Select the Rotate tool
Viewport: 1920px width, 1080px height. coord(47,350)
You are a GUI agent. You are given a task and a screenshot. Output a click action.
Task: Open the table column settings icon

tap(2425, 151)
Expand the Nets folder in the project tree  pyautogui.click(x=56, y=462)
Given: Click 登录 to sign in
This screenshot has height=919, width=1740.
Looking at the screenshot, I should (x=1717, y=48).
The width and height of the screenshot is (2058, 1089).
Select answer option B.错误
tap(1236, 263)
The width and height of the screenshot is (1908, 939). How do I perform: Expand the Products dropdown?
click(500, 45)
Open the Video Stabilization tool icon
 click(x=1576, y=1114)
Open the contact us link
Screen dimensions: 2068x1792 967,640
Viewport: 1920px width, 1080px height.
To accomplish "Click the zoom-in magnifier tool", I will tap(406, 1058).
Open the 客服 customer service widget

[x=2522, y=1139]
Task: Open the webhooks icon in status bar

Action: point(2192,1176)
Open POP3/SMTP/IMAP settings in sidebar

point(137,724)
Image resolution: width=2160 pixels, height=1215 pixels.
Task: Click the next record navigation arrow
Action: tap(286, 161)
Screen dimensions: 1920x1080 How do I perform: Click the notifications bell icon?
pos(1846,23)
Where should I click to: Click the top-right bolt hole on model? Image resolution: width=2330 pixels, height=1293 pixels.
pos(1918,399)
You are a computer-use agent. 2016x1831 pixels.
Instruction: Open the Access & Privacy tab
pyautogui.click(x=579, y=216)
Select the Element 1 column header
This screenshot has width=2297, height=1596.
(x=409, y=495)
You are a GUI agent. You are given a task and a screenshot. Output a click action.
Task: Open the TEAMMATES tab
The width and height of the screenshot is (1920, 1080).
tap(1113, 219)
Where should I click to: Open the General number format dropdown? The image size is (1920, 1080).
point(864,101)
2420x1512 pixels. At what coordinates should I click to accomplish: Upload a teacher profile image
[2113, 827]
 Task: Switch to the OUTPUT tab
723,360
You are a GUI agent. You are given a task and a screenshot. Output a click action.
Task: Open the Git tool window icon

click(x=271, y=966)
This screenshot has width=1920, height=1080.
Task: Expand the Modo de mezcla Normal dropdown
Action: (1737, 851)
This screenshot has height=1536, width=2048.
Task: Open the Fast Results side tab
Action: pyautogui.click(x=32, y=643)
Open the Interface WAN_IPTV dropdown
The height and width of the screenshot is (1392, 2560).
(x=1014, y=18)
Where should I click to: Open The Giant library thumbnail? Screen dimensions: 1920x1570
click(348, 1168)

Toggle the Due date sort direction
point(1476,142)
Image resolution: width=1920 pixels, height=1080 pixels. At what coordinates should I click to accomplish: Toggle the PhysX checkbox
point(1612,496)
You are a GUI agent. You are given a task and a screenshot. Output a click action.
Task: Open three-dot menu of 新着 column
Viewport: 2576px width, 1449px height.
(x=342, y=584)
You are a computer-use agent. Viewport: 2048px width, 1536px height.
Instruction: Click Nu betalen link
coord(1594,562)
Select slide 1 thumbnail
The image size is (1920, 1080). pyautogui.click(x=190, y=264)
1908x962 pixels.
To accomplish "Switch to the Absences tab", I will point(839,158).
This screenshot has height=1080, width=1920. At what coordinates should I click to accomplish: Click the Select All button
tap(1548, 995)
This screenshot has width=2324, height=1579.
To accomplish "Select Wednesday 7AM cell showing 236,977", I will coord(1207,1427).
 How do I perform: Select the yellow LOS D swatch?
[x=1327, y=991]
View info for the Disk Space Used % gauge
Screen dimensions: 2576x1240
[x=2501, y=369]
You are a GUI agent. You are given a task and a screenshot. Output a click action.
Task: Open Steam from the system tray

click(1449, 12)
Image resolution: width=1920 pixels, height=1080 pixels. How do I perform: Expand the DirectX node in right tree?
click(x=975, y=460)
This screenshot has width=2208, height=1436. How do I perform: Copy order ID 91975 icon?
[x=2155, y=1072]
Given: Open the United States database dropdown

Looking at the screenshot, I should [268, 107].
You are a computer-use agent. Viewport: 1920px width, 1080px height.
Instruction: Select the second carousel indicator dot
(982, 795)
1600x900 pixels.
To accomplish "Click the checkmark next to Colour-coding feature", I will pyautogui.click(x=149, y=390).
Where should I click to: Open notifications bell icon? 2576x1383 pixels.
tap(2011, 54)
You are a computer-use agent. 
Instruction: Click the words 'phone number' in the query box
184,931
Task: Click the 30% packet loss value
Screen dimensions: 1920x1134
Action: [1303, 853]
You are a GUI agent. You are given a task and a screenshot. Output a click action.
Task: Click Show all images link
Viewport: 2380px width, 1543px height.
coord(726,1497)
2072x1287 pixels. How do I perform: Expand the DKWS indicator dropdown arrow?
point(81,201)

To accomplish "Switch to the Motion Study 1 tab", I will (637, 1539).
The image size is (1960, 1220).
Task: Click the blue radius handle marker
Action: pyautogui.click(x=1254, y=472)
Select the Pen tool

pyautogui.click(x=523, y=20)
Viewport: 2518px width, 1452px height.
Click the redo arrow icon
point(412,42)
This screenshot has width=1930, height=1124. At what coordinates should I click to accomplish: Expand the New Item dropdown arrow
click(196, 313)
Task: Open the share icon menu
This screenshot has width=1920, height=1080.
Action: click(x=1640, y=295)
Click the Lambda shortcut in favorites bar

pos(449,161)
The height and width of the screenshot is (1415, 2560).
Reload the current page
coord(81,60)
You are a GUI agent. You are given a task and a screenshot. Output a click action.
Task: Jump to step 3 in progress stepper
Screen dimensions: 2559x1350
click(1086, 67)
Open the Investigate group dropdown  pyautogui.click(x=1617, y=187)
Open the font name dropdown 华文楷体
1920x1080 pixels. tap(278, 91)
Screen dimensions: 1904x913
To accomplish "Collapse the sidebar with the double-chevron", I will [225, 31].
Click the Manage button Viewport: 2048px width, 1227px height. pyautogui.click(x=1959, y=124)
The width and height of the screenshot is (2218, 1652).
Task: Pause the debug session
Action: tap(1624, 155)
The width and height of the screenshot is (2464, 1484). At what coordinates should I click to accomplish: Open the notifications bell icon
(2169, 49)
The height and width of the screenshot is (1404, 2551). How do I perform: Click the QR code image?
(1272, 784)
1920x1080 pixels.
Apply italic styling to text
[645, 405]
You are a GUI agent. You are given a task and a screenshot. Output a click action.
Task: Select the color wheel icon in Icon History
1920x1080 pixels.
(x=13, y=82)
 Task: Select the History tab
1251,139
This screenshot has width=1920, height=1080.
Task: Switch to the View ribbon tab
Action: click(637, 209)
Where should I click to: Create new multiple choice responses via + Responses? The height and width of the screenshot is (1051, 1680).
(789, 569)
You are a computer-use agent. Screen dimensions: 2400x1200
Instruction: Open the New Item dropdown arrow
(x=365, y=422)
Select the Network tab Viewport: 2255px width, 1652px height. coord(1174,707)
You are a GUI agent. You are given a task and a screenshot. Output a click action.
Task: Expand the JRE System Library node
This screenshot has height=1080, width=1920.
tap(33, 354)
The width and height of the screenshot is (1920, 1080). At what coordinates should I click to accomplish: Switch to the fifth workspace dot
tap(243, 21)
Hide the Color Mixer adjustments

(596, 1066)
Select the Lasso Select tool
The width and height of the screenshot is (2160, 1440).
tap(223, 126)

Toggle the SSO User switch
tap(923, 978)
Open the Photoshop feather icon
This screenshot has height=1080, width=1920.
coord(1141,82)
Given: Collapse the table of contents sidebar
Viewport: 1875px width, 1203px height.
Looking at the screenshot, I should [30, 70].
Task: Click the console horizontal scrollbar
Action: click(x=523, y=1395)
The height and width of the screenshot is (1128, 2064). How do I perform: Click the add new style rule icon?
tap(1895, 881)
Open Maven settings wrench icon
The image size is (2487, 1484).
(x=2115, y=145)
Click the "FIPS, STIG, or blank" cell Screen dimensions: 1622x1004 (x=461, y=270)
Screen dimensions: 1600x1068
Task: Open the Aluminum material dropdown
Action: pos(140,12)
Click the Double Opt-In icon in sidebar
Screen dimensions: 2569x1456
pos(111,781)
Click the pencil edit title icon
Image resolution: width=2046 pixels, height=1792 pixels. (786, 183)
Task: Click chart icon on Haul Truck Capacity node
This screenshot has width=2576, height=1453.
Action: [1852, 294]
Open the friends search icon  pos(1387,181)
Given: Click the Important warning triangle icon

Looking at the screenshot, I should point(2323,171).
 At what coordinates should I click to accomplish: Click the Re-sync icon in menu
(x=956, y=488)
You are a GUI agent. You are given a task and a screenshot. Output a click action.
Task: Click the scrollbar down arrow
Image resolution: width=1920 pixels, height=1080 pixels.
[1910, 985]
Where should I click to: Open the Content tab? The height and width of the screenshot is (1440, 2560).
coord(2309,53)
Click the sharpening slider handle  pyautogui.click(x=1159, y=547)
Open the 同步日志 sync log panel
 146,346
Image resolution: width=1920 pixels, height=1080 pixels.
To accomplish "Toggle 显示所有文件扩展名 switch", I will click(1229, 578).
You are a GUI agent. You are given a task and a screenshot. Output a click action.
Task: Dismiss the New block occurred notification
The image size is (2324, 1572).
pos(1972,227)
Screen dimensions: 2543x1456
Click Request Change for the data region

**DIRECTIONS FOR THIS TASK**
Of all the entries above, repeat only the lines from the line that has "Toggle the SSO User switch" to the line that has "Given: Collapse the table of contents sidebar", both lines included, exactly.

**ANSWER FOR THE TASK**
Toggle the SSO User switch
tap(923, 978)
Open the Photoshop feather icon
This screenshot has height=1080, width=1920.
coord(1141,82)
Given: Collapse the table of contents sidebar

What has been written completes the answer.